**About this task:**
The answer is to be the full listing, unchanged in every line.

**Dataset entries:**
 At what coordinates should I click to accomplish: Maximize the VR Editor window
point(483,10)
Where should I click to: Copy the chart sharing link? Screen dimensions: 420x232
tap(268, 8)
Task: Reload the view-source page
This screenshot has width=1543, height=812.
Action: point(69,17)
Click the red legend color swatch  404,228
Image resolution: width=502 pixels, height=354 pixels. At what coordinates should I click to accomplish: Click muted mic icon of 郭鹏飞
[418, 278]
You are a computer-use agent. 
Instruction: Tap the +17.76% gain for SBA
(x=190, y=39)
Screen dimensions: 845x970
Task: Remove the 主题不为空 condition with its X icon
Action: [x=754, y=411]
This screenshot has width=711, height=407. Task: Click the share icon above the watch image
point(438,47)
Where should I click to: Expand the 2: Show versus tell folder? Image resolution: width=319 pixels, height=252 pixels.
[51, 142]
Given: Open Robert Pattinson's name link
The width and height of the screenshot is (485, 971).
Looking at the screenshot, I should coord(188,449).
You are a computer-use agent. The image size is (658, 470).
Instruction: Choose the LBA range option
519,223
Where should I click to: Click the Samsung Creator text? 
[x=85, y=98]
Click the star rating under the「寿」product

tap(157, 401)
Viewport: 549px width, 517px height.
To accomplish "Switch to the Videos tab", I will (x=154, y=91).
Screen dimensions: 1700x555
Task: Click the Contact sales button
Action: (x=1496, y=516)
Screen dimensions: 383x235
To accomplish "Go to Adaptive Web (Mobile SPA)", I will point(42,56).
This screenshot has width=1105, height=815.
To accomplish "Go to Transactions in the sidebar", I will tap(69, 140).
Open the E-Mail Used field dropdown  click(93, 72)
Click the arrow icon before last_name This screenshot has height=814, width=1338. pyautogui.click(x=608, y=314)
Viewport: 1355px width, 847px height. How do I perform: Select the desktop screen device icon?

**Task response:**
 At what coordinates should I click to accomplish: Maximize the VR Editor window
point(483,10)
Where should I click to: Copy the chart sharing link? Screen dimensions: 420x232
tap(268, 8)
Task: Reload the view-source page
This screenshot has width=1543, height=812.
Action: point(69,17)
Click the red legend color swatch  404,228
Image resolution: width=502 pixels, height=354 pixels. At what coordinates should I click to accomplish: Click muted mic icon of 郭鹏飞
[418, 278]
You are a computer-use agent. 
Instruction: Tap the +17.76% gain for SBA
(x=190, y=39)
Screen dimensions: 845x970
Task: Remove the 主题不为空 condition with its X icon
Action: [x=754, y=411]
This screenshot has width=711, height=407. Task: Click the share icon above the watch image
point(438,47)
Where should I click to: Expand the 2: Show versus tell folder? Image resolution: width=319 pixels, height=252 pixels.
[51, 142]
Given: Open Robert Pattinson's name link
The width and height of the screenshot is (485, 971).
Looking at the screenshot, I should coord(188,449).
You are a computer-use agent. The image size is (658, 470).
Instruction: Choose the LBA range option
519,223
Where should I click to: Click the Samsung Creator text? 
[x=85, y=98]
Click the star rating under the「寿」product

tap(157, 401)
Viewport: 549px width, 517px height.
To accomplish "Switch to the Videos tab", I will (x=154, y=91).
Screen dimensions: 1700x555
Task: Click the Contact sales button
Action: (x=1496, y=516)
Screen dimensions: 383x235
To accomplish "Go to Adaptive Web (Mobile SPA)", I will point(42,56).
This screenshot has width=1105, height=815.
To accomplish "Go to Transactions in the sidebar", I will tap(69, 140).
Open the E-Mail Used field dropdown  click(93, 72)
Click the arrow icon before last_name This screenshot has height=814, width=1338. pyautogui.click(x=608, y=314)
Viewport: 1355px width, 847px height. How do I perform: Select the desktop screen device icon?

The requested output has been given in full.